First, while Brad Lewis did have a gun in his possession, it was not a sawed-off shotgun as Williams reported but a legally registered weapon. Second, Lewis did not have betting slips but receipts from a bar he helped run. And finally, Lewis had cash from that bar stored in a First American deposit bag and not haphazardly as Williams suggests.

Ron Harris, an attorney for Channel 5, defends Williams’ reporting. “Channel 5’s position is that they will decline to do the retraction because there was a factual basis for their reporting.” Harris did say, however, that he and “DeLaney are not completely through talking.”

Those talks might be a mere formality. But if there’s one thing shaky about Williams’ story it’s this: Williams never named an officer who saw what was actually in Brad Lewis’ car. In other reports in the series, Williams landed key on-the-record accounts of how various police brass gave both Jimmy and Bryan Lewis favorable treatment. But for his reporting on Brad Lewis, Williams seemed to rely exclusively on allegations from unnamed officers.

Jimmy Lewis, Brad’s father, says that everything that “Williams has said is a blatant lie.” And like any good father, Lewis defends his son, saying that despite what Williams reported, he had nothing illegal in his car at the time he was stopped by police.

“What we need to do is get Phil Williams and the officers who made the accusations and have them take a polygraph test and bring my son forward and give him a polygraph test,” says Jimmy Lewis. “Then we’ll see who’s lying.”

If only it were that simple. Even if Lewis is in the right, Williams did try to call his son, who wouldn’t comment. In fact, Williams claimed on the air (and no one is disputing this) that Brad Lewis threatened to kill him. That kind of response can make it difficult for a reporter to get the full and balanced story.

Still, it’s worth pointing out that Brad Lewis is neither a public figure nor particularly germane to Williams’ overall investigation of police wrongdoing. Indeed, since Williams seemed to be relying on unnamed sources, he might have just reported how Lewis simply had gotten into a scrap with the police rather than report what was allegedly kept in his car. He still could have reported his ultimately damning finding that Dollarhide acted unprofessionally by intervening on his son-in-law’s behalf.

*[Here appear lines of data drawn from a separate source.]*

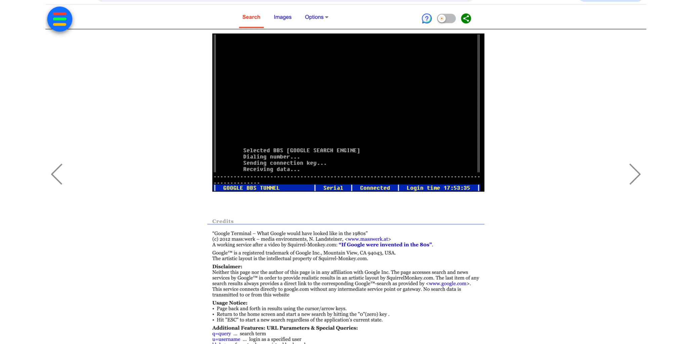The image size is (688, 344).
Task: Switch to the Images tab
Action: pos(283,17)
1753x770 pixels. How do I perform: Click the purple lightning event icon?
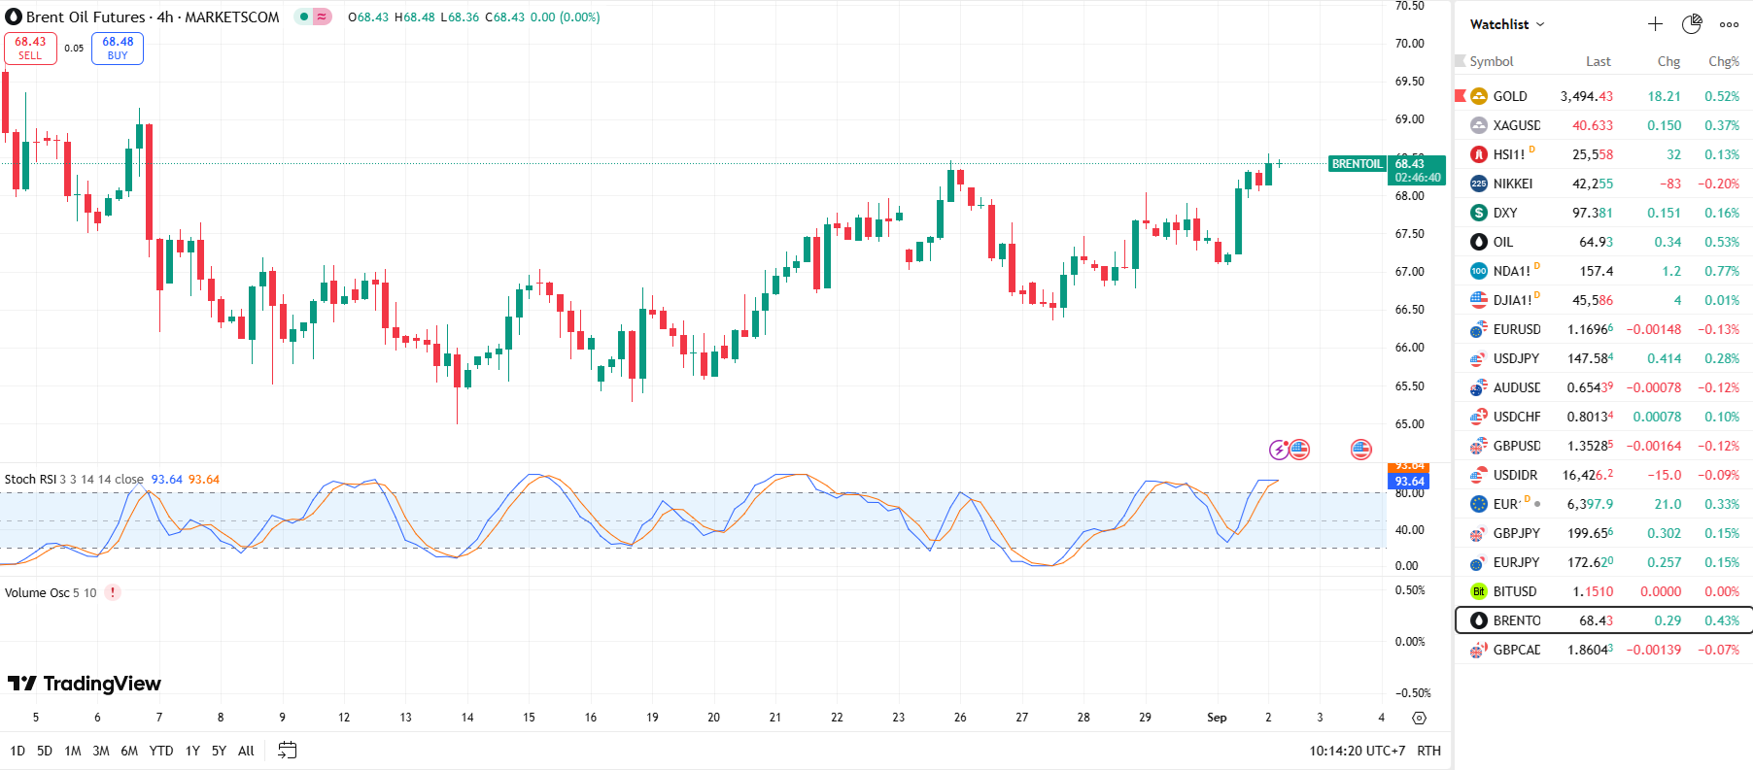(x=1279, y=450)
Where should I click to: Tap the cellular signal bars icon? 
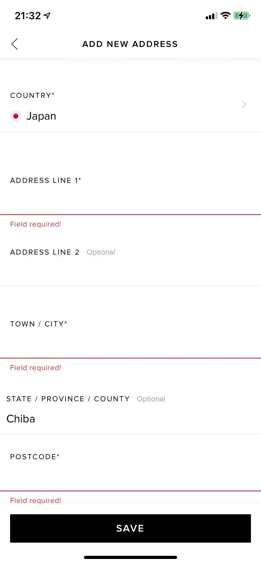(211, 16)
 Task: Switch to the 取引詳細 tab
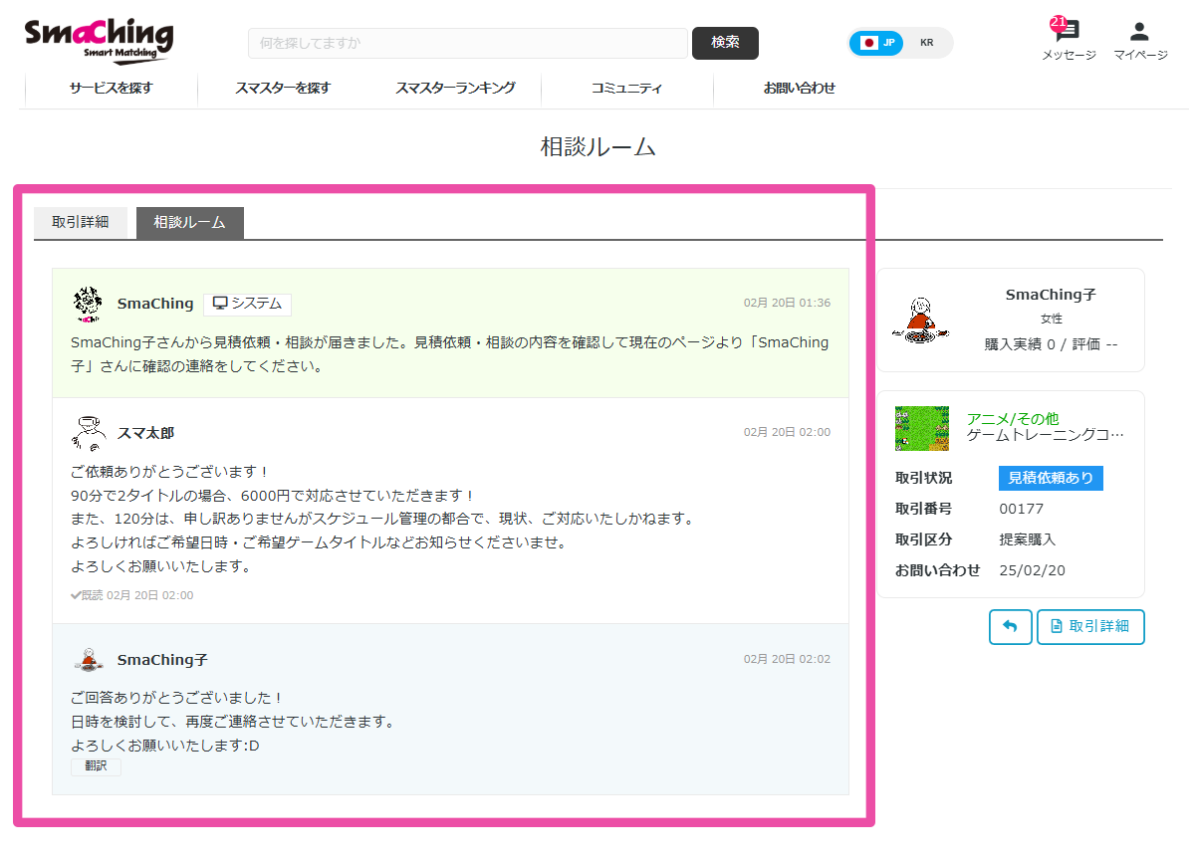[x=81, y=222]
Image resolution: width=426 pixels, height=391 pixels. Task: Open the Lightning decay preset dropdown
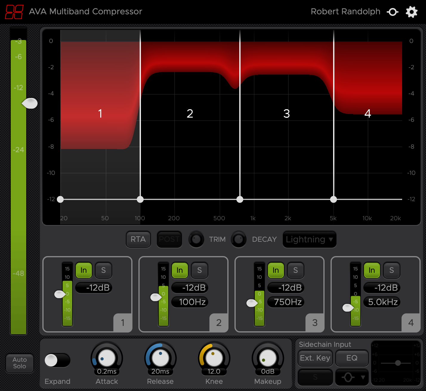click(x=309, y=239)
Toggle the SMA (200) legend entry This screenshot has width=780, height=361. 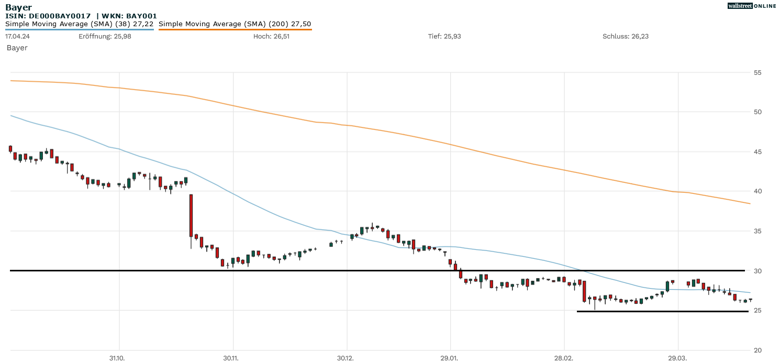235,24
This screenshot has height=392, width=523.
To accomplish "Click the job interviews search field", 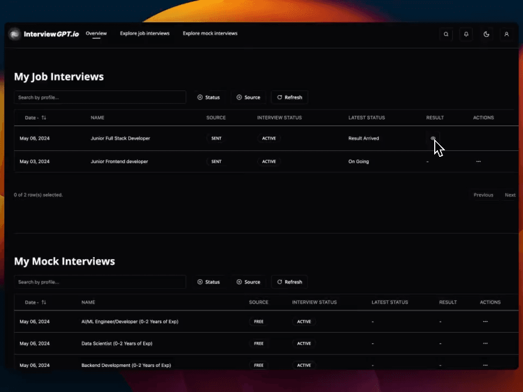I will pyautogui.click(x=100, y=97).
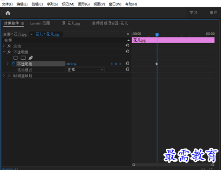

But some familiar with the DeLaney libel letter wonder if Williams had a personal motivation to target Brad Lewis. Earlier this summer, Jimmy Lewis was calling reporters, including this one, with damaging information about Williams’ wife, Peggy Nance Williams, who, at the time, was serving as the executive director of the state Registry of Election Finance. Williams was later relieved of her position after an arrest on public drunkenness.

Having done some digging of his own, Jimmy Lewis was aware of Williams’ troubles well before other papers reported it in the context of her dismissal. In fact, he let Phil Williams know what he was up to.

“I told him, ‘I don’t care what you say about me so long as it’s true, but when you bring my family and friends into it, I’m going to start investigating you,’ ” Lewis says. “I’m going to wear his ass out.”

While one can understood why Jimmy Lewis might be angry if he felt his youngest son was unfairly caught up in reporting about the Police Department, exploiting the troubles of Williams’ wife is unfair.

Jimmy Lewis is now saying Williams responded to the attack by targeting the activities of his son.

Says Williams, “One is business and one is personal and I know the difference between the two.”